╭─ Exercise data
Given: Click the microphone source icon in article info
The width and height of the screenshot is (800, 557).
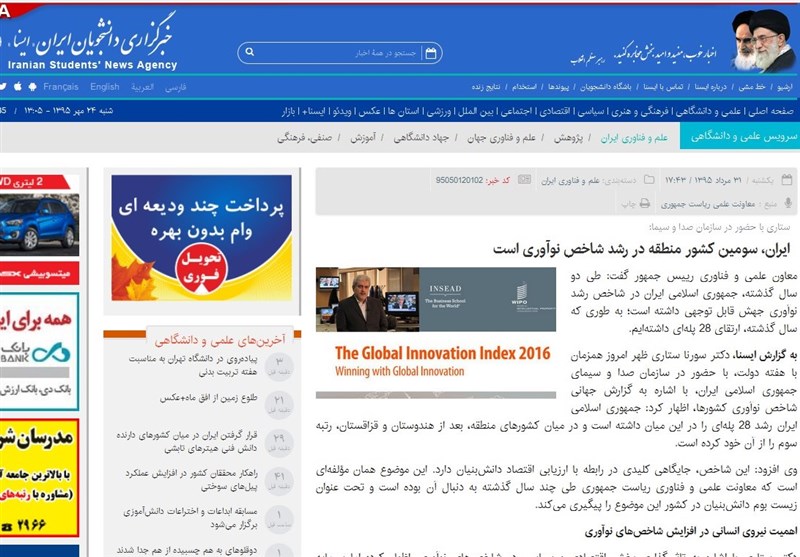Looking at the screenshot, I should (x=792, y=203).
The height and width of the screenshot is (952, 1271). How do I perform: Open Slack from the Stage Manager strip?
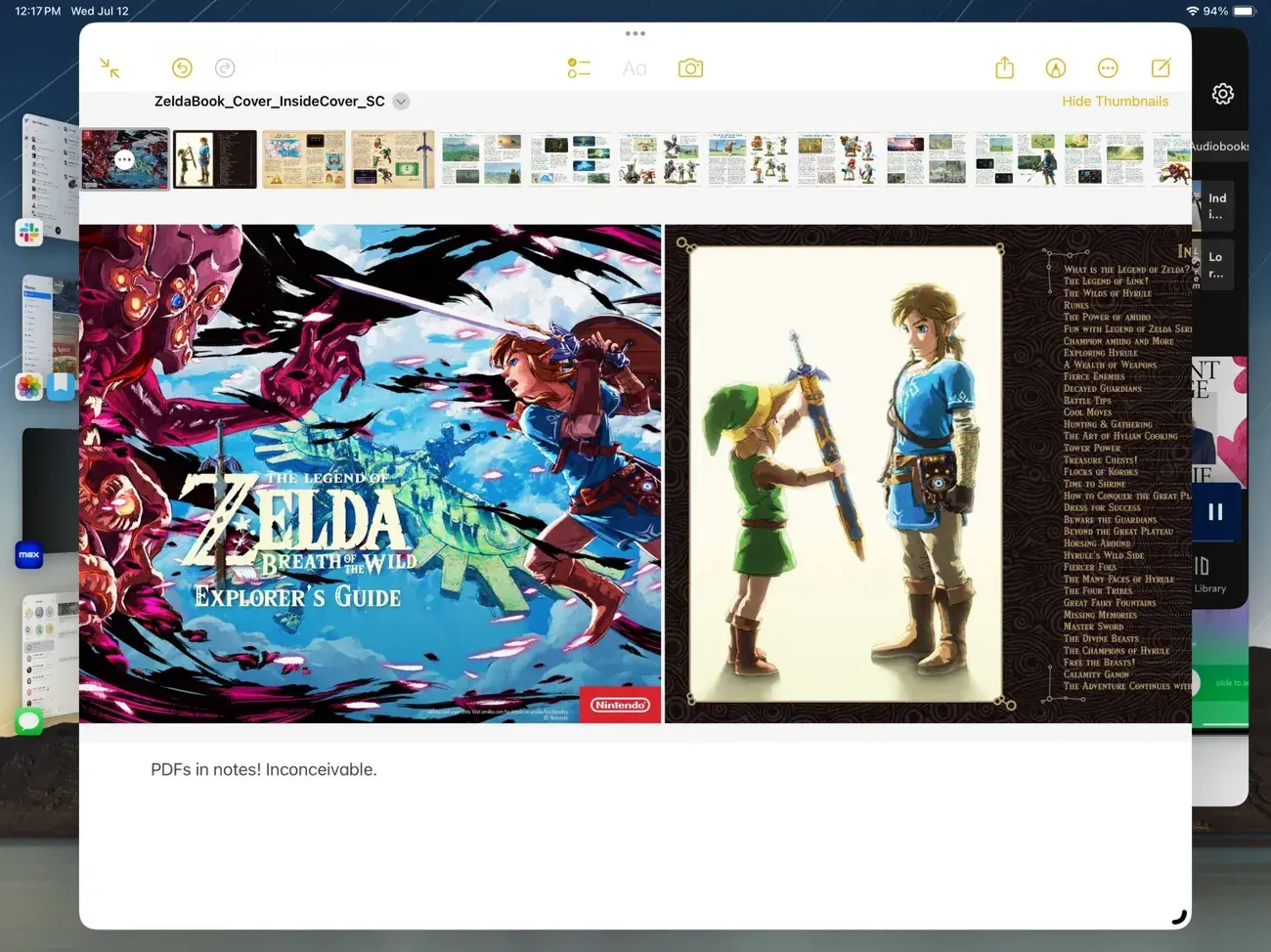pyautogui.click(x=29, y=233)

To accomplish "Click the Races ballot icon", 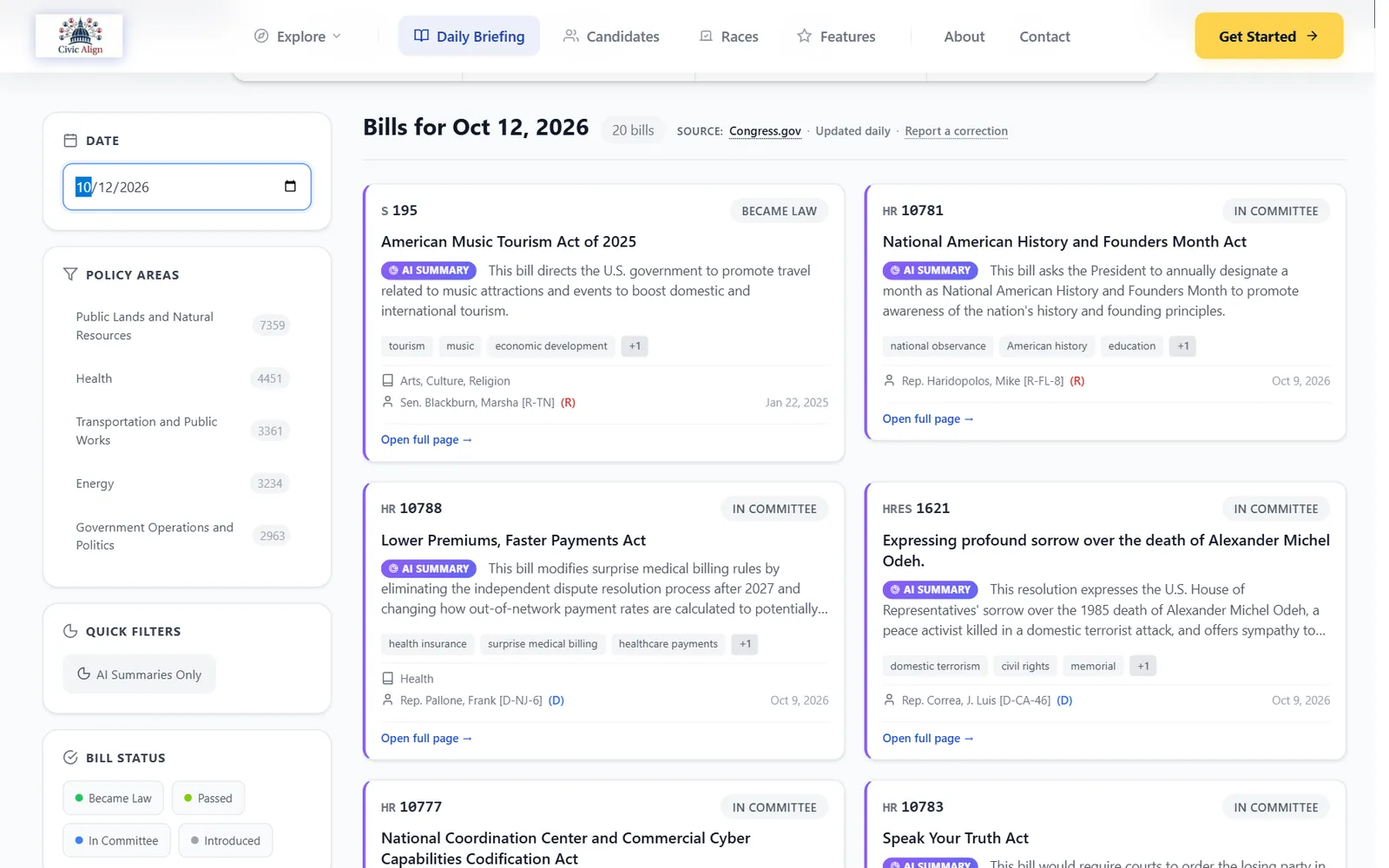I will pos(706,36).
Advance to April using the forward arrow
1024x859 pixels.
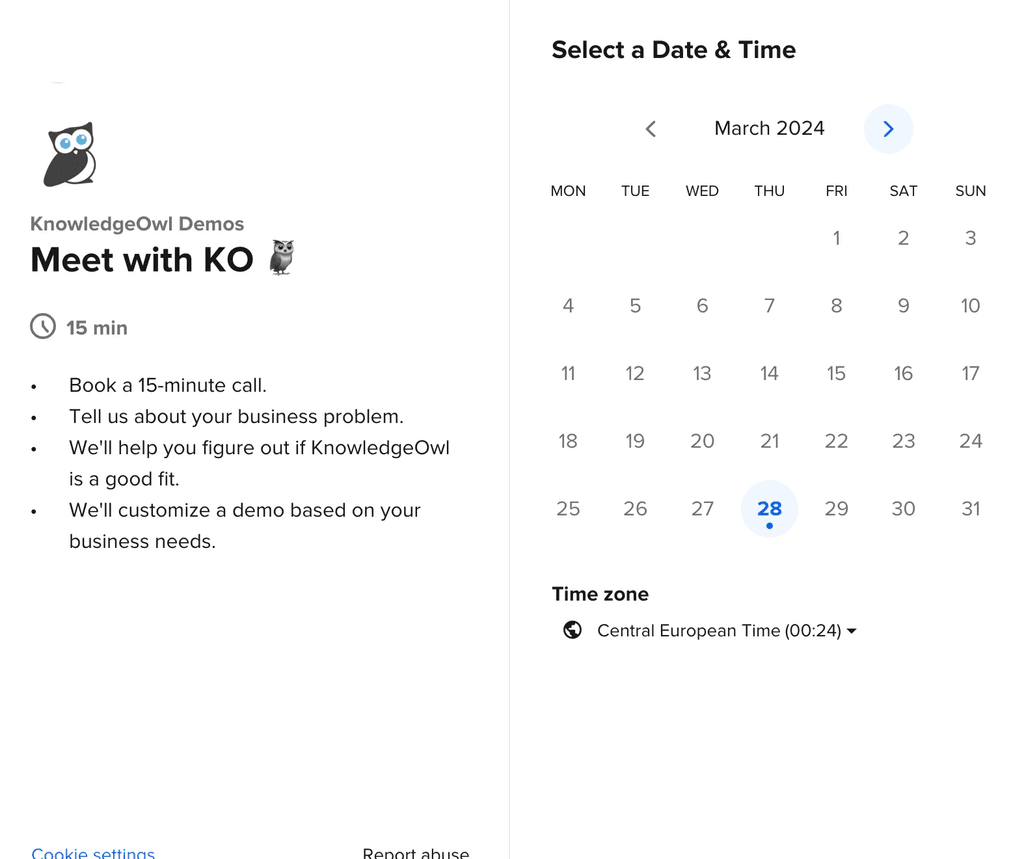coord(888,128)
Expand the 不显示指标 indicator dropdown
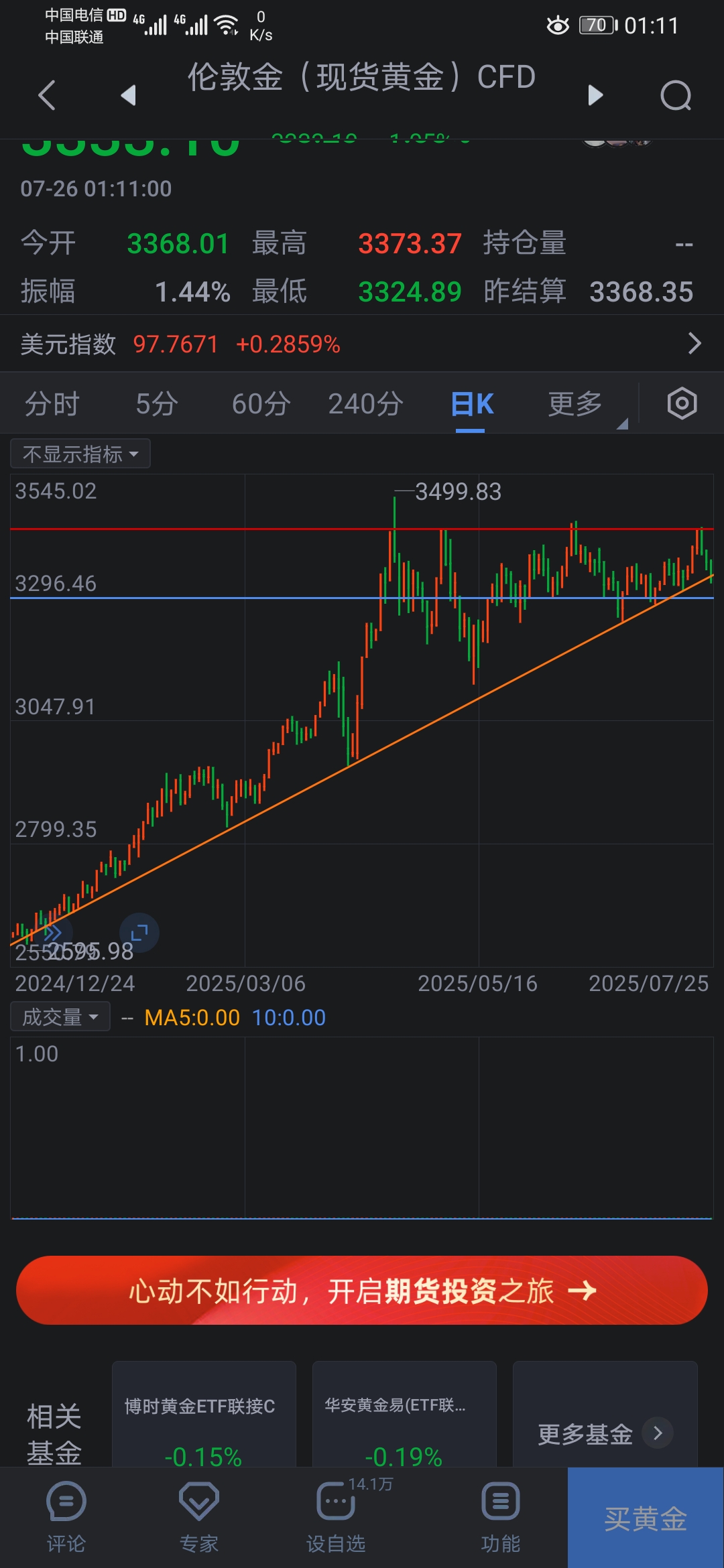The image size is (724, 1568). (80, 454)
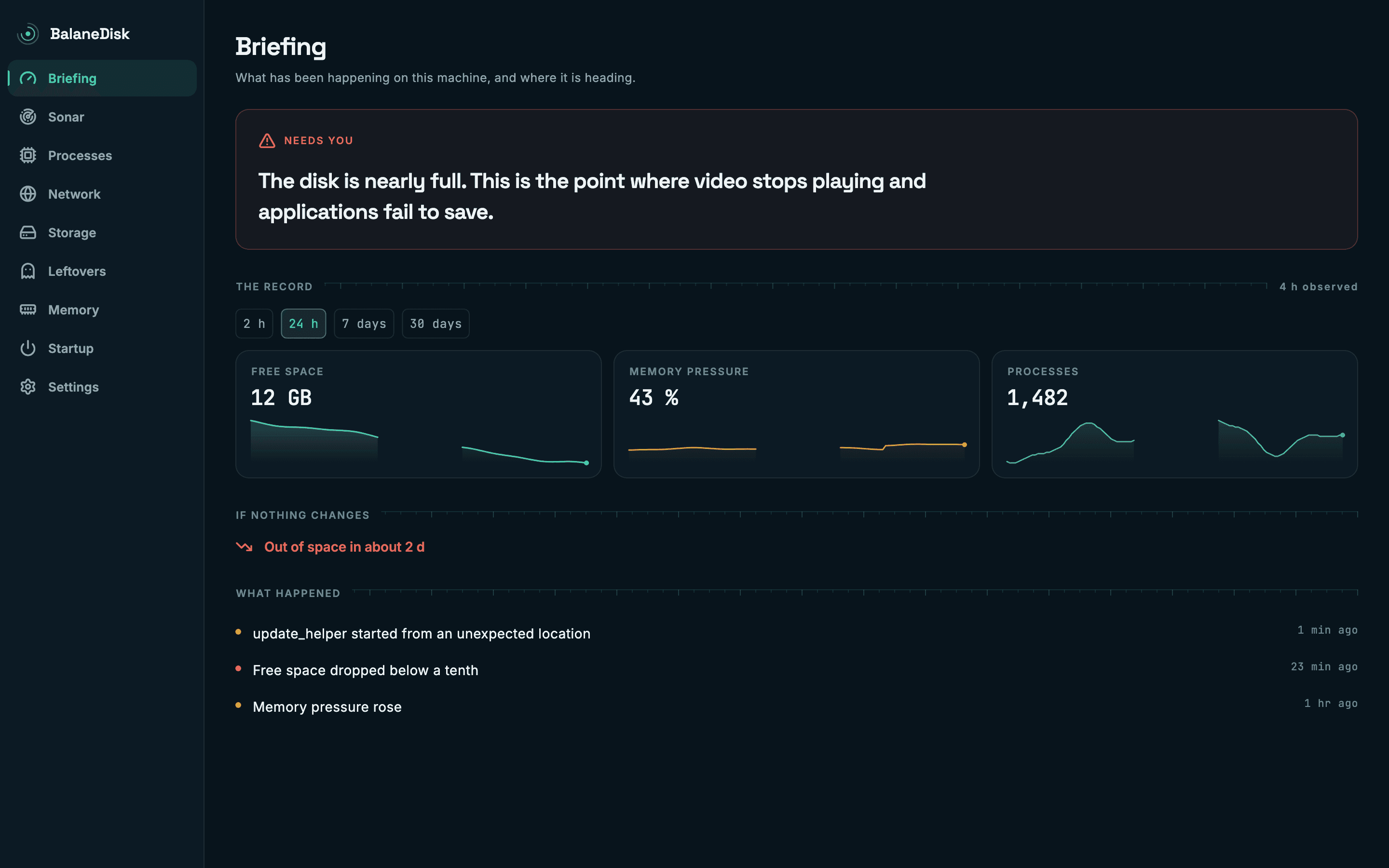
Task: Click the Startup power icon
Action: [x=27, y=349]
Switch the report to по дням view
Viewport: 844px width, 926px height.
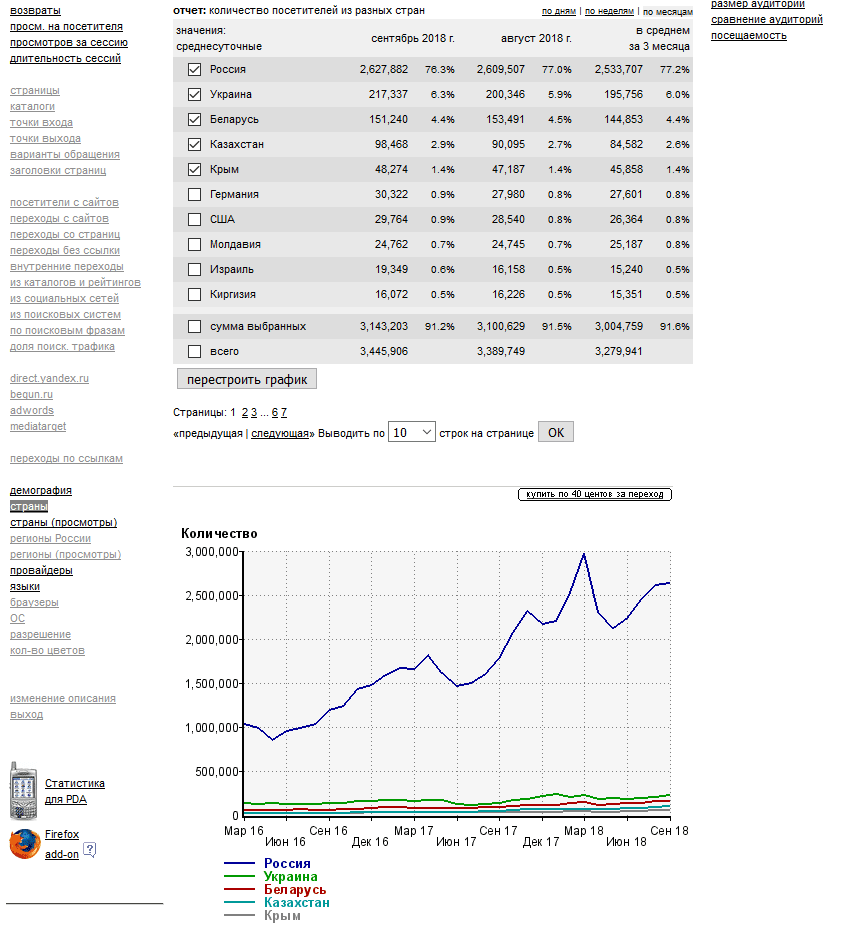click(x=559, y=12)
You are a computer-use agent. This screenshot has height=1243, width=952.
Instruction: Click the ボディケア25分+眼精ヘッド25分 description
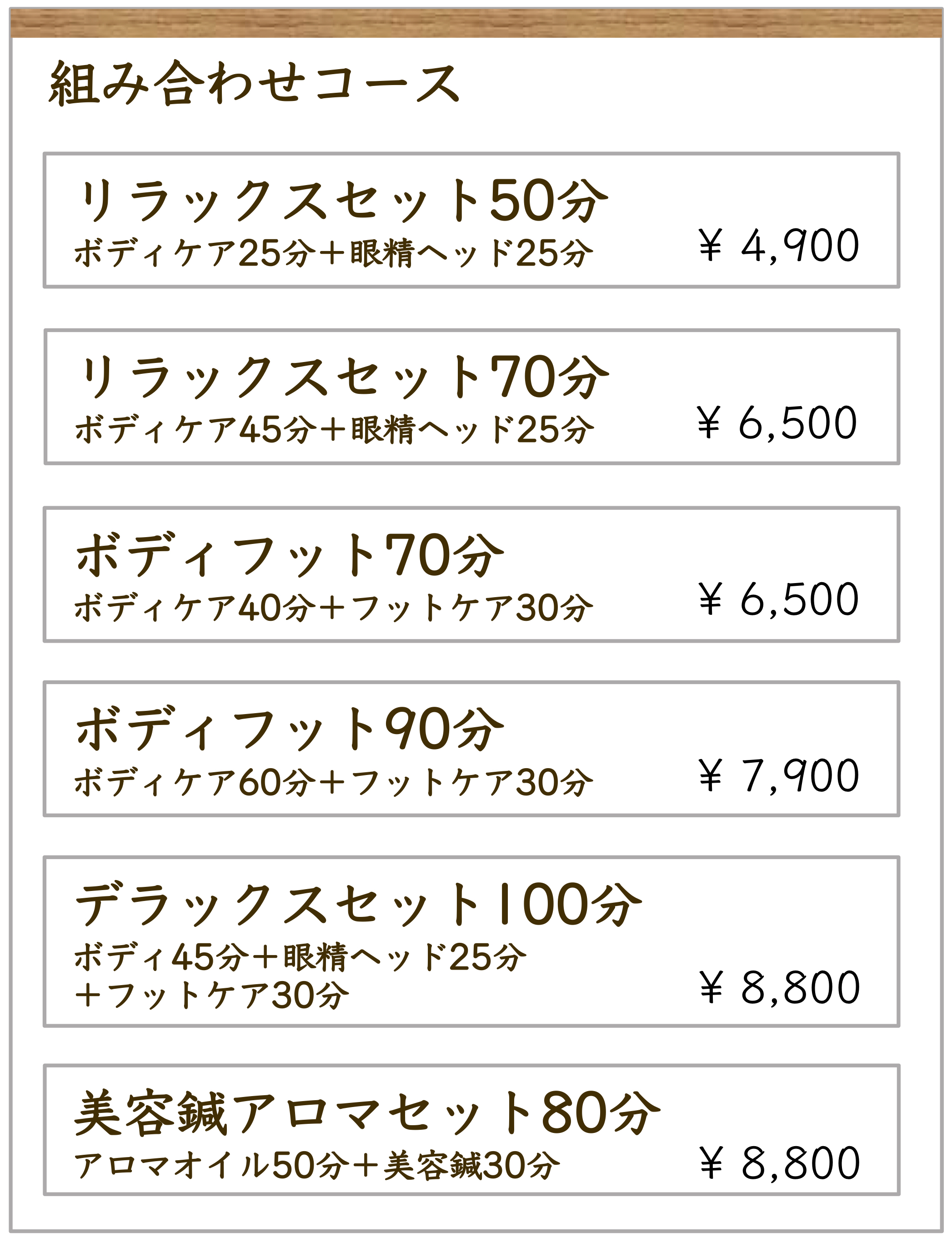point(334,252)
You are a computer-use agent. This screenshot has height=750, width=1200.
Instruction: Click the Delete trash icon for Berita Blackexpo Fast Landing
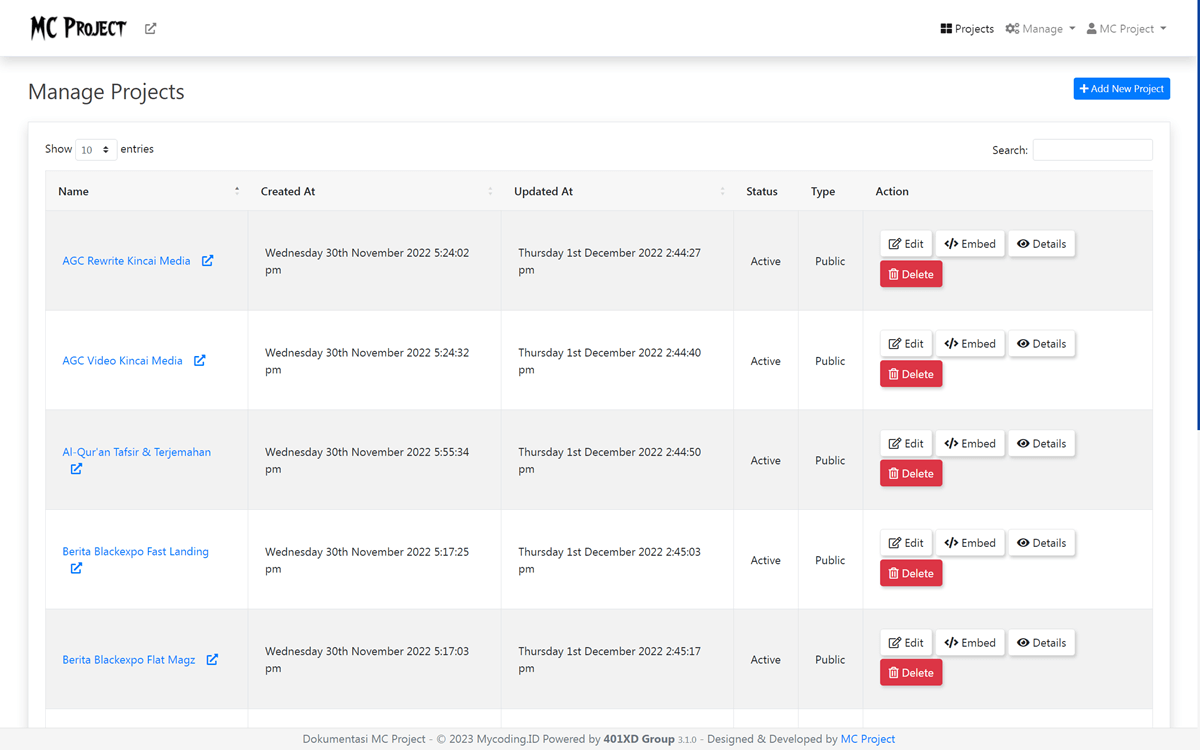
╰─
* **Your task**
Do not copy pictures. Restate exactly the lines from the one containing "1024x859 pixels." through the last line of the records.

* **Exercise result**
1024x859 pixels.
coord(888,128)
Expand the 不显示指标 indicator dropdown
The image size is (724, 1568). (80, 454)
Task: Click the Startup power icon
Action: [x=27, y=349]
Switch the report to по дням view
Viewport: 844px width, 926px height.
click(x=559, y=12)
You are a computer-use agent. This screenshot has height=1243, width=952.
Instruction: Click the ボディケア25分+眼精ヘッド25分 description
point(334,252)
You are a computer-use agent. This screenshot has height=750, width=1200.
Instruction: Click the Delete trash icon for Berita Blackexpo Fast Landing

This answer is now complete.